A phase I trial was undertaken because interleukin-1 alpha (IL-1 alpha) possesses antiproliferative, immunostimulatory, antiinfection, myeloprotective, and myelorestorative properties that could be beneficial in cancer treatment.

METHODS

In this phase I trial, IL-1 alpha was administered intravenously (IV) during a 15-minute period daily for 7 days to patients with advanced solid malignancies.

RESULTS

The maximum-tolerated dose (MTD) of IL-1 alpha alone was 0.3 microgram/kg. A second group of patients received indomethacin plus IL-1 alpha based on preclinical studies, which indicated that indomethacin could abrogate IL-1 alpha-induced hypotension; however, the MTD of IL-1 alpha plus indomethacin was 0.1 microgram/kg lower than IL-1 alpha alone. Fever, chills, headache, nausea, vomiting, and myalgia were common but were not dose-limiting. Hypotension resulted from a marked decrease in systemic vascular resistance and required pressors at 0.3 and 1.0 micrograms/kg IL-1 alpha. Dose-limiting toxicities included hypotension, myocardial infarction, confusion, severe abdominal pain, and renal insufficiency. IL-1 alpha treatment caused a significant, dose-related increase in the total WBC count (mainly segmented neutrophils and neutrophilic bands). Bone marrow cellularity increased because of enhanced numbers of relatively mature myeloid cells and megakaryocytes. Platelet counts decreased during therapy but were significantly elevated above baseline values 1 to 2 weeks posttreatment; this may have been an effect of IL-6 that was shown to be induced by IL-1 alpha treatment.
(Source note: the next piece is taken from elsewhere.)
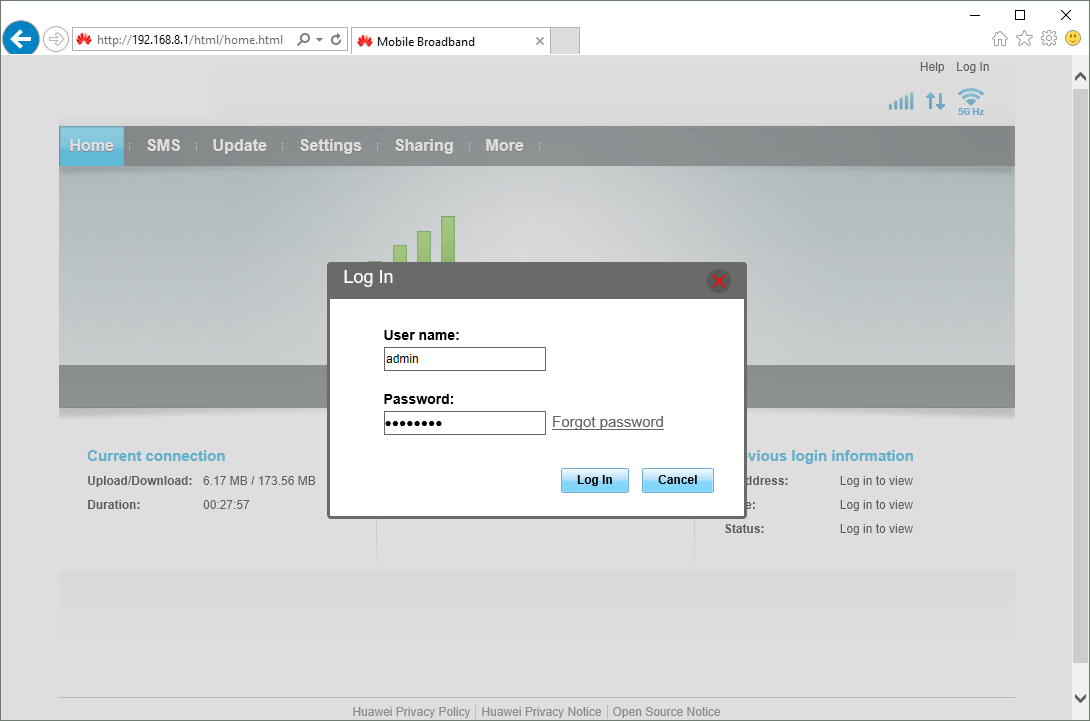Open the Sharing tab
This screenshot has width=1090, height=721.
tap(424, 145)
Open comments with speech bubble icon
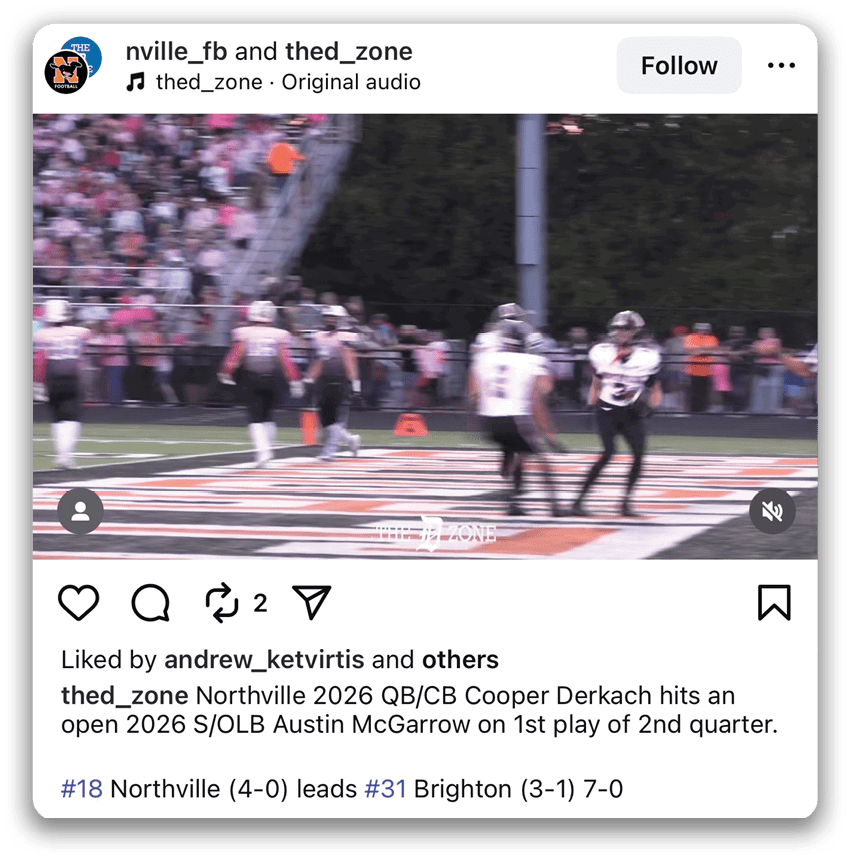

Significant increases in triglycerides, cortisol, C-reactive protein, thyroid-stimulating hormone and decreases in cholesterol, testosterone, and protein-C were observed with treatment.

CONCLUSIONS

We conclude that at doses of IL-1 alpha that can be given safely to cancer patients, significant, potentially beneficial hematopoietic effects occur.